> _Activity_: All that should come back is the lines of the data below from the one containing "The height and width of the screenshot is (743, 929)." to the one containing "Task: Click the black", inclusive, exactly as they stand.

Collected data entries:
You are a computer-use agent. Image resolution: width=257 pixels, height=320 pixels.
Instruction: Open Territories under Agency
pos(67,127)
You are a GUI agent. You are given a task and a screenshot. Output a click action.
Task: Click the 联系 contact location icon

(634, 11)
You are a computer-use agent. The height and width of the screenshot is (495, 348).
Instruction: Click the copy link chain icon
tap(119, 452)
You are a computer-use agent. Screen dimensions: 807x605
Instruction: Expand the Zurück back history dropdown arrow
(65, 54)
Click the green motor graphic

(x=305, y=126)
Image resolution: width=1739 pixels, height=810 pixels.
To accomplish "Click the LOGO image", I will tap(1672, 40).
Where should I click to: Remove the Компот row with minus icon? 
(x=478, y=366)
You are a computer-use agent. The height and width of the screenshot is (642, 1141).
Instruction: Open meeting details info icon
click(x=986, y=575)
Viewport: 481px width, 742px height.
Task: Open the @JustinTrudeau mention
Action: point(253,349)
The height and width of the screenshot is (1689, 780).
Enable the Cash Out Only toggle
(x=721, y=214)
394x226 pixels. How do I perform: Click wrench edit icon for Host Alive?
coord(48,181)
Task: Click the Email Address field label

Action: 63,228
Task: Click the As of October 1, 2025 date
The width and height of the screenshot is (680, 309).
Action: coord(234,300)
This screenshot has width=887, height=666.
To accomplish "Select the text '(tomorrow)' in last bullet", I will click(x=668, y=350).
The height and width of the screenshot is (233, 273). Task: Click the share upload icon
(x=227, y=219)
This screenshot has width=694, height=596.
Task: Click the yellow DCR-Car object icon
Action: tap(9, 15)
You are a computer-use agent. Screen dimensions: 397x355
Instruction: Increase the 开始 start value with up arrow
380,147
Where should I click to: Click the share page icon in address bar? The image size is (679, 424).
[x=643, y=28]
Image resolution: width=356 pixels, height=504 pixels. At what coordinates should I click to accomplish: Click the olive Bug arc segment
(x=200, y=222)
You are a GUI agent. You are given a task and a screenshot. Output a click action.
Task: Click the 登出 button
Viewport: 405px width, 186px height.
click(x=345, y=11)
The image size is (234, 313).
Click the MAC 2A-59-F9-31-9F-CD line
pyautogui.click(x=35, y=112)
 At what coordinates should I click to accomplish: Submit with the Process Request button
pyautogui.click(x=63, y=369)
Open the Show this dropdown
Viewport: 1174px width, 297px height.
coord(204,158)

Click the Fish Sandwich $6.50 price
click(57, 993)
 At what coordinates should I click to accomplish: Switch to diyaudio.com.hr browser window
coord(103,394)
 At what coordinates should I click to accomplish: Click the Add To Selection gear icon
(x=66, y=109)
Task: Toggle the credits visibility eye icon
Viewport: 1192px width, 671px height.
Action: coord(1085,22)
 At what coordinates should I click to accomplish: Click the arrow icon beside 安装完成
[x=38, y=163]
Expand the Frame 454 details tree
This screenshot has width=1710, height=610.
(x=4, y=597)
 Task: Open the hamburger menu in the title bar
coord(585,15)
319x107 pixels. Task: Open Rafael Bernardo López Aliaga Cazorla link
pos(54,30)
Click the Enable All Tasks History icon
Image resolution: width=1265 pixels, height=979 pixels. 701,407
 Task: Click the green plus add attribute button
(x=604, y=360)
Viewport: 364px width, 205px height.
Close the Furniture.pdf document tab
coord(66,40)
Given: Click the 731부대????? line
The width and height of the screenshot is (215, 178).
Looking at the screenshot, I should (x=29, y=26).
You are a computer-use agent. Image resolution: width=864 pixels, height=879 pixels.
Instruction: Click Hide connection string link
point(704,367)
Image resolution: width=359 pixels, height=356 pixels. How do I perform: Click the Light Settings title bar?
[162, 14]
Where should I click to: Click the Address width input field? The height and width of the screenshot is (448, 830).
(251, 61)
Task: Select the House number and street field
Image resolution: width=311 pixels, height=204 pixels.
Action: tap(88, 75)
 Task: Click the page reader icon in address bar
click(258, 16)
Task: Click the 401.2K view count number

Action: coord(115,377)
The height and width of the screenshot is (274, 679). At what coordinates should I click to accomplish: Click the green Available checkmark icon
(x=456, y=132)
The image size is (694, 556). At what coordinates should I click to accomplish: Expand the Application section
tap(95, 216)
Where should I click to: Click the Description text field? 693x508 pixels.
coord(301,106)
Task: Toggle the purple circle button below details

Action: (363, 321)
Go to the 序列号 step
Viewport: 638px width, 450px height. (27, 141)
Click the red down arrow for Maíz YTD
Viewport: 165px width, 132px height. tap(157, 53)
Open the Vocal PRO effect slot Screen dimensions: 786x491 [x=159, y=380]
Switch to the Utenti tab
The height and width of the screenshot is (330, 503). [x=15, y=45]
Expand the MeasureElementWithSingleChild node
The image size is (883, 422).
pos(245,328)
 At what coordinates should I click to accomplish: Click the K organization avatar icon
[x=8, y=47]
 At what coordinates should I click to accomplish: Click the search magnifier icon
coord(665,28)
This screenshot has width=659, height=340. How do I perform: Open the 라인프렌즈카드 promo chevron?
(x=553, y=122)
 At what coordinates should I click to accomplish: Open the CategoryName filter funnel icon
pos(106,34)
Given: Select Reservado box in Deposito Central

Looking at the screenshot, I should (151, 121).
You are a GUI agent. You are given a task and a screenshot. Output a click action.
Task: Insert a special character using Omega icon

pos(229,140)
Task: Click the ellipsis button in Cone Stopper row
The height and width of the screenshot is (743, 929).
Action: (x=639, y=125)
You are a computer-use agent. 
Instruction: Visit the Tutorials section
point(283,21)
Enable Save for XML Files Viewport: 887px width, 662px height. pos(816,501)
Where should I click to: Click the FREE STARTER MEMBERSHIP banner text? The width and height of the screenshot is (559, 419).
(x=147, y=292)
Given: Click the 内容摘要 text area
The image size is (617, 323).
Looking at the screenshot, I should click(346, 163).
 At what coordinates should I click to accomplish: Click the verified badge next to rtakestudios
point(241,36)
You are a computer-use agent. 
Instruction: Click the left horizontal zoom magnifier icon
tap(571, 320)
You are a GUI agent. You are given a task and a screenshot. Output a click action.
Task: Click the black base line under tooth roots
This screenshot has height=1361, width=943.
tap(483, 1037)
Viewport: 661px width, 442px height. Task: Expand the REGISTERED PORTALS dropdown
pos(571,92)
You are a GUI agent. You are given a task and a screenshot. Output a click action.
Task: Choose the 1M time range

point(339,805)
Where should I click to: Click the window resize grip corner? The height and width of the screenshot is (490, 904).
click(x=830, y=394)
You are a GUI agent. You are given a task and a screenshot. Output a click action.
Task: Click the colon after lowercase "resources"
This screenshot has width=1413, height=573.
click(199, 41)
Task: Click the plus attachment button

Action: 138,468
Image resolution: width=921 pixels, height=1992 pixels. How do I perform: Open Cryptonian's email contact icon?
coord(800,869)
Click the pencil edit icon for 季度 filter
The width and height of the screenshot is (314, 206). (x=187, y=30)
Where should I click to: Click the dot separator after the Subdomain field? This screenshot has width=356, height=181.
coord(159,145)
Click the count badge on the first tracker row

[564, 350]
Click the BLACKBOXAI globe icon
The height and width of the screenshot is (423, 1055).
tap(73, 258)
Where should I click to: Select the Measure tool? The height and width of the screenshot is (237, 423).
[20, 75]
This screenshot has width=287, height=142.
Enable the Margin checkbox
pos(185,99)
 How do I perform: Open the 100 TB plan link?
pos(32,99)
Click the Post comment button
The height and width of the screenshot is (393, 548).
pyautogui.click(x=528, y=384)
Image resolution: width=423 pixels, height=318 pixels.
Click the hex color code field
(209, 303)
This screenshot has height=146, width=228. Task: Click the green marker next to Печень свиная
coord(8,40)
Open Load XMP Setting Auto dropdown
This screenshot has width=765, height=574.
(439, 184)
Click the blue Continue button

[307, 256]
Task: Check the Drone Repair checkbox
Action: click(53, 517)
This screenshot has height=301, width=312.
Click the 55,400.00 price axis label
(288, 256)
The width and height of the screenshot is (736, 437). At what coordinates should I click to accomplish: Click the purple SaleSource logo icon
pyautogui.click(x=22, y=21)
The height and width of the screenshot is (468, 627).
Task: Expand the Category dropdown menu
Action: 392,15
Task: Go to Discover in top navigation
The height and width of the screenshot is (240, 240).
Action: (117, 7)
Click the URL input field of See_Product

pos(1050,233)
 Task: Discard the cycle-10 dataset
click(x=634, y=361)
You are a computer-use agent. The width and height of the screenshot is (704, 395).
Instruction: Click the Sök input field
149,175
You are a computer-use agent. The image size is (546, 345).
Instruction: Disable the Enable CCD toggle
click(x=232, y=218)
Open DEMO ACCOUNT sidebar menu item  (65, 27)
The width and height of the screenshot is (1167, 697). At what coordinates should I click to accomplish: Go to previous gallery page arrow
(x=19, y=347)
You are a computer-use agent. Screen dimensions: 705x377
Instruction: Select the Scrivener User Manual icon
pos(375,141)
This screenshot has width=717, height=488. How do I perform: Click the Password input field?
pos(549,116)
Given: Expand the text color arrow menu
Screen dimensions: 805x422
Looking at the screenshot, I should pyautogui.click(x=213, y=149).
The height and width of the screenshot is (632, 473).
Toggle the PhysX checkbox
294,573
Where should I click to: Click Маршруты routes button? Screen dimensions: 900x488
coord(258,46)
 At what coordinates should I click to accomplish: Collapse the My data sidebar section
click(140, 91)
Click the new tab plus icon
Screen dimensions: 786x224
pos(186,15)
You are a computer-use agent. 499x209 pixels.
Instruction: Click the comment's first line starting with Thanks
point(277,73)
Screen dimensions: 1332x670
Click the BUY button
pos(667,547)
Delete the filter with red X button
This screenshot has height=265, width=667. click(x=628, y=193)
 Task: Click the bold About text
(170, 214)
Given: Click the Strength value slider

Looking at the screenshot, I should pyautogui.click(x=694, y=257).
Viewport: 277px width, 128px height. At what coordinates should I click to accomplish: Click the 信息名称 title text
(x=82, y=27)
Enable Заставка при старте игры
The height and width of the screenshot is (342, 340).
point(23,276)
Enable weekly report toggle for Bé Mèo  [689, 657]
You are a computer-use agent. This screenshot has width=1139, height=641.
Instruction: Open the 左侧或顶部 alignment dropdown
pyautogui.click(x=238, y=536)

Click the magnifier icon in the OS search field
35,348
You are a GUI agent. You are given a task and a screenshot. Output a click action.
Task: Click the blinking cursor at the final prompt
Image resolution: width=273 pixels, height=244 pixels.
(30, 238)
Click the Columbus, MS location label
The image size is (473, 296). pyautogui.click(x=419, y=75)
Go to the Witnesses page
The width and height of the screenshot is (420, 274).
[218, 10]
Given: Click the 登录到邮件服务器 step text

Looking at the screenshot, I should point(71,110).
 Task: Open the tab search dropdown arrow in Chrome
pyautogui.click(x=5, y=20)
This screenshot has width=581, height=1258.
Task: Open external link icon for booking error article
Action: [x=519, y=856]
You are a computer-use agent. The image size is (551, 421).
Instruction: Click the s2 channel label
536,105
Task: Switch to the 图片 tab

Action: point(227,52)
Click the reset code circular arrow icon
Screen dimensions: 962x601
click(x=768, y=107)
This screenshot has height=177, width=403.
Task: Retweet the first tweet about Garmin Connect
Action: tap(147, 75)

> _Solution to the exercise_:
The height and width of the screenshot is (743, 929).
Action: (x=639, y=125)
You are a computer-use agent. 
Instruction: Visit the Tutorials section
point(283,21)
Enable Save for XML Files Viewport: 887px width, 662px height. pos(816,501)
Where should I click to: Click the FREE STARTER MEMBERSHIP banner text? The width and height of the screenshot is (559, 419).
(x=147, y=292)
Given: Click the 内容摘要 text area
The image size is (617, 323).
Looking at the screenshot, I should click(346, 163).
 At what coordinates should I click to accomplish: Click the verified badge next to rtakestudios
point(241,36)
You are a computer-use agent. 
Instruction: Click the left horizontal zoom magnifier icon
tap(571, 320)
You are a GUI agent. You are given a task and a screenshot. Output a click action.
Task: Click the black base line under tooth roots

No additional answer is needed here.